Faith does not necessarily mean being religious, but is more about the interior or spiritual life. Family is obvious, but may require a new perspective with regard to how integral these people are to our overall happiness. Community means cultivating important people into our lives and being charitable. This includes the friends we choose to associate with and how generous we are to those outside of our immediate family.

And then there is work.

“Work can bring happiness by marrying our passions to our skills, empowering us to create value in our lives and in the lives of others,” says Brooks. This secret to happiness through work is what Brooks calls earned success.

“This is not conjecture; it is driven by the data,” says Brooks. “Americans who feel they are successful at work are twice as likely to say they are very happy overall as people who don’t feel that way. And these differences persist after controlling for income and other demographics.”

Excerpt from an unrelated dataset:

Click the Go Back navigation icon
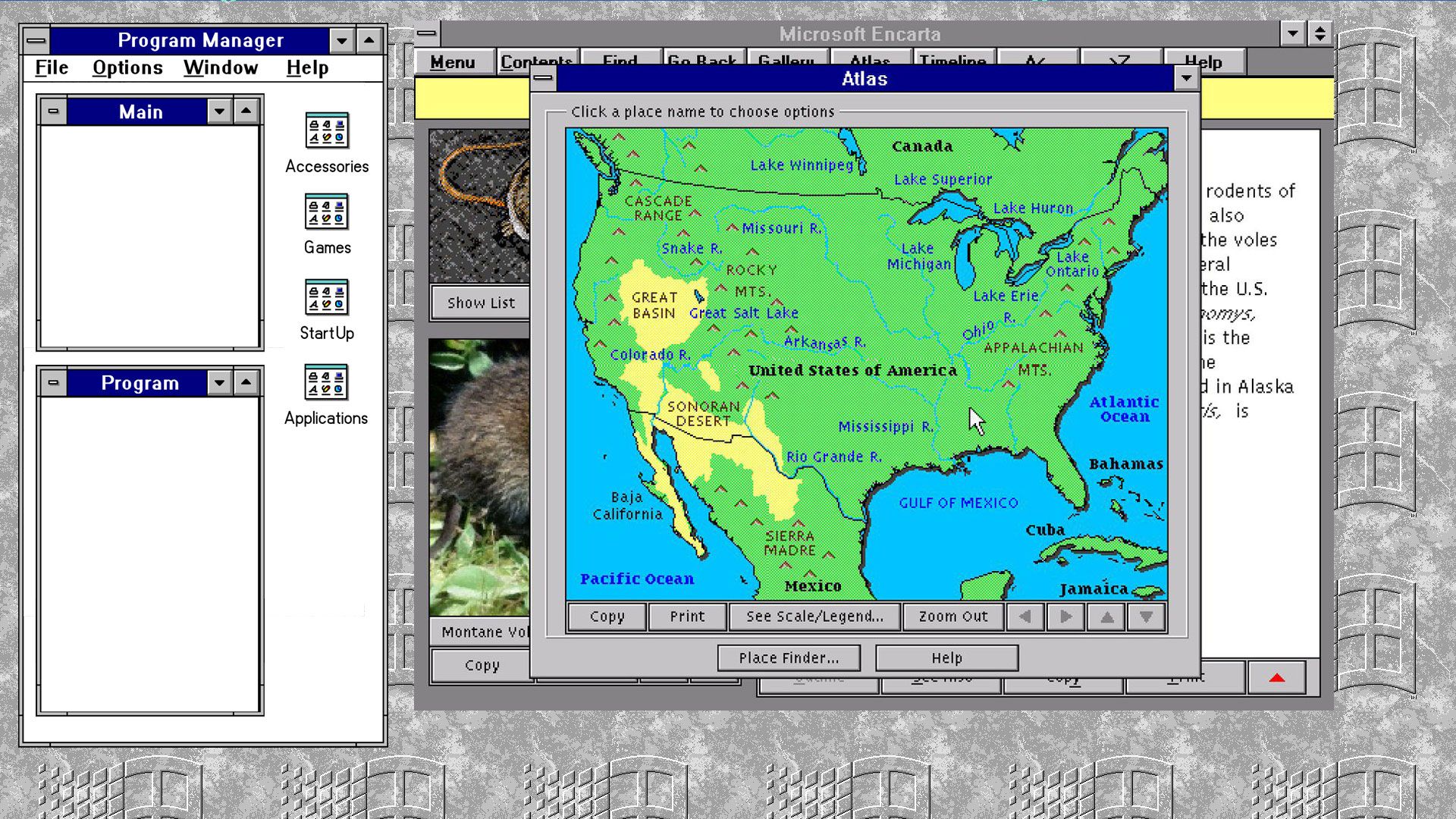Viewport: 1456px width, 819px height. coord(701,61)
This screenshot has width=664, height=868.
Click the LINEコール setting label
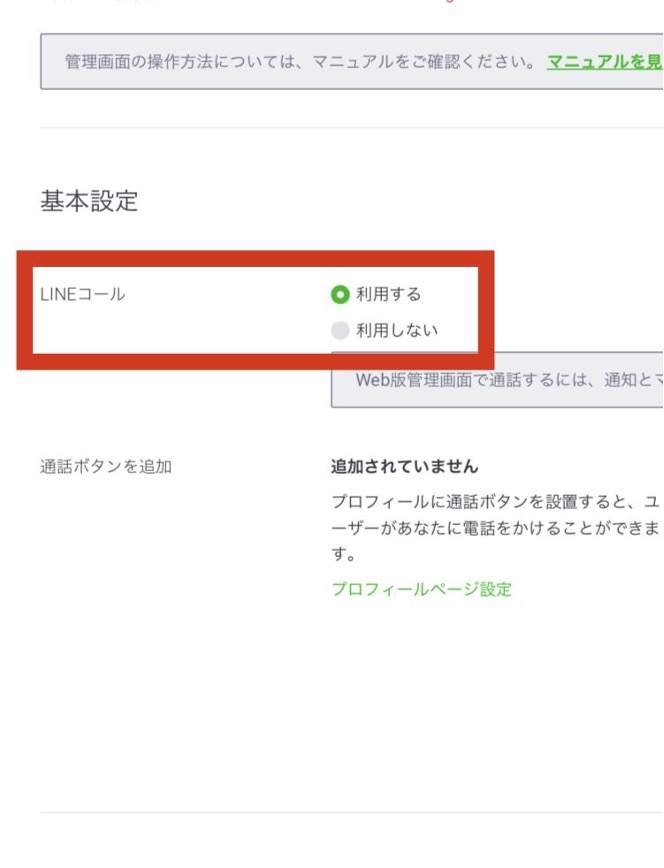pyautogui.click(x=82, y=295)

I should point out that Brooks is president of the American Enterprise Institute, a Washington, D.C. public policy think tank with an obvious free market perspective. Its mission is “to defend the principles and improve the institutions of American freedom and democratic capitalism.“

His perspective is that free enterprise is the right approach to reaching happiness through work. He says that if you want happiness not only for you but for others around the world, then you should work for free enterprise everywhere.

I won’t debate the potential political and economic argument here, but instead stay focused on the element of pursuing work that matters to you which can help determine your happiness.

What about you? Are you happy? Are you very happy? Is there something you can do to alter the values upon which determine your level of happiness?

Here at the end of another year, perhaps it’s time to take stock of where we are. Since our faith, family and community is ultimately under our control, it comes down to whether or not we choose to take responsibility for them or not. The same is true for work.

Do you believe you are creating value with your contribution at work? If so, the research says that you are more likely to be happy with your life.

As I’ve written about on a number of occasions, the work we do is a lot more than simply a paycheck and a way to provide for us monetarily. In our work, we have the opportunity to find fulfillment, a sense of purpose, and a reason for being that can ultimately help determine our overall happiness.

Don’t we owe it to ourselves to find and make ourselves happy by pursuing work that joins our passion and skills to provide value to us, and to the world?